> [Selected extract]:
= = = =
My journey of how the Book of Face can be the source of all good as well as the source of all evil after D day…it is my Facebook through the ages of widowness
Phase 1: The Social Media Shield
When Colin died my phone went into overdrive. Good friends with good sentiments. But I couldn’t cope with speaking to people. So I put so many at arms length by communicating how things were through Facebook. It was easier to post a few photos of the wonderful man he was and say I know we all miss him and thank you all for supporting me than it was to actually have conversations with people. Conversations with people made it real. I didn’t want his death to be real. Facebook in a sense is not real. Hence it was easier to communicate through the realm of social media than to speak.
Phase 2: The Proof We Still Exist
A few months in and Facebook became a way to tell people, through pictures of me and the girls, that all was ok, a place where I could say “we are still here – I know I haven’t phoned you but I just don’t phone people but here we are on Facie still existing and finding our feet. Oh and here’s another pic of the girls and they look pretty cute and normal…daddyless but cute and normalish all the same.”
= = = =
> [Extracted entries]:
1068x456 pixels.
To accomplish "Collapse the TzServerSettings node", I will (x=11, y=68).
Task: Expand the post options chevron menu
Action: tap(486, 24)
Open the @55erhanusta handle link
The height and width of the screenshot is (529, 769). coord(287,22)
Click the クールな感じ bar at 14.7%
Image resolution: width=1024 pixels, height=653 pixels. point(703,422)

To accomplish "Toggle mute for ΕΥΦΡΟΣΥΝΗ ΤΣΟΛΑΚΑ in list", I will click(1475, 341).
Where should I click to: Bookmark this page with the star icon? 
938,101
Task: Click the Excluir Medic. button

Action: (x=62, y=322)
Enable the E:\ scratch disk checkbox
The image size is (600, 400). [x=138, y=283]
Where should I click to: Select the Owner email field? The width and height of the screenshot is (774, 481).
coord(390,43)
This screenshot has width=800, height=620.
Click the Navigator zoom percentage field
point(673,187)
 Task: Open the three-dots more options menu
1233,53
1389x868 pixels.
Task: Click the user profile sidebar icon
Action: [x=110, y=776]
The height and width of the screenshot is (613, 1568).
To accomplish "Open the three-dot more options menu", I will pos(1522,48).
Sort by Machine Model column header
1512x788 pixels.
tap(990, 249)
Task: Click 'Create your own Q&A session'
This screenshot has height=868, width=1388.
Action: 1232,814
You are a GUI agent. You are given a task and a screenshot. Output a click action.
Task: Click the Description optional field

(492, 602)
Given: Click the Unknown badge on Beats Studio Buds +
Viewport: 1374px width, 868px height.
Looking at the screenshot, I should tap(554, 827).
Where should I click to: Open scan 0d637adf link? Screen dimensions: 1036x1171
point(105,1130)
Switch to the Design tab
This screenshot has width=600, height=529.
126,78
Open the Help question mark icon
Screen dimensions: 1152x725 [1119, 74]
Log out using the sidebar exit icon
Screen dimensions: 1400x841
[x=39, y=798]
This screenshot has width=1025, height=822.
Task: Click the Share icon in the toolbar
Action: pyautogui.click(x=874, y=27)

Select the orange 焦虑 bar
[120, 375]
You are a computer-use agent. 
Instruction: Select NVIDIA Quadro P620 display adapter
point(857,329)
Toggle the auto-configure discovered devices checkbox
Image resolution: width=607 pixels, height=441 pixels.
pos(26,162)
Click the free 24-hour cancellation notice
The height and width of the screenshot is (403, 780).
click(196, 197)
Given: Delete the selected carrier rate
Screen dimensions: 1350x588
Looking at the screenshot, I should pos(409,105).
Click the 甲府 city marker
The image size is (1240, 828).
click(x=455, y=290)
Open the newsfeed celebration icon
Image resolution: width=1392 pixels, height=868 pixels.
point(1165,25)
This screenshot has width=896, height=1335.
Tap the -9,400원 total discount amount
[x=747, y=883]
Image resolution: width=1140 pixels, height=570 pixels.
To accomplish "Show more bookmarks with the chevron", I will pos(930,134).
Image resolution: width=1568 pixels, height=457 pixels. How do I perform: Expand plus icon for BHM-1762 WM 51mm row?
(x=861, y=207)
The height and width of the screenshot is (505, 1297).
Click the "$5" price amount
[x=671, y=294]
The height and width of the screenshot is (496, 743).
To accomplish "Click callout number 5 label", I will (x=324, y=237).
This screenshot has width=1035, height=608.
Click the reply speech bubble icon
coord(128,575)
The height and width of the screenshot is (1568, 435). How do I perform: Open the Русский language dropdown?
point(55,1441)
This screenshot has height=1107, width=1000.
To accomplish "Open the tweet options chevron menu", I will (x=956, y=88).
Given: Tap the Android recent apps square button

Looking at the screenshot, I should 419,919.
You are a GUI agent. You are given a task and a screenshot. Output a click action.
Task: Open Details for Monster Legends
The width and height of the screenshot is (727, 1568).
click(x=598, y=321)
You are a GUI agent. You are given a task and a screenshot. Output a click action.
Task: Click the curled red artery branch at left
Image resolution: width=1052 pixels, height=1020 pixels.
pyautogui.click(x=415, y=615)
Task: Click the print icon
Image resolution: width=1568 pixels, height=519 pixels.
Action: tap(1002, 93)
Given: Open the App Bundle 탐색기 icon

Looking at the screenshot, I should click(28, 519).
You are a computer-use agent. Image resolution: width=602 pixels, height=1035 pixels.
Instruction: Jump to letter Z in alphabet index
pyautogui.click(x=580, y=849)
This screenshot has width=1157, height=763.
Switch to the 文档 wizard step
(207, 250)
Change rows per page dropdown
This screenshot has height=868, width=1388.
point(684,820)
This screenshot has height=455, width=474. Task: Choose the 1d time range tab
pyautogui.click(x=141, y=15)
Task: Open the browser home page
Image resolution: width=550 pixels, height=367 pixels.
= = = =
> [Task 1]:
Name every term the piece on widowhood and Facebook uses to refer to Facebook itself, nicknames included.
> [Task 2]:
Return the passage of the piece on widowhood and Facebook starting at "My journey of" and ending at "than to speak.".

> [Finished answer 1]:
- the Book of Face
- Facebook
- Facie

> [Finished answer 2]:
My journey of how the Book of Face can be the source of all good as well as the source of all evil after D day…it is my Facebook through the ages of widowness
Phase 1: The Social Media Shield
When Colin died my phone went into overdrive. Good friends with good sentiments. But I couldn’t cope with speaking to people. So I put so many at arms length by communicating how things were through Facebook. It was easier to post a few photos of the wonderful man he was and say I know we all miss him and thank you all for supporting me than it was to actually have conversations with people. Conversations with people made it real. I didn’t want his death to be real. Facebook in a sense is not real. Hence it was easier to communicate through the realm of social media than to speak.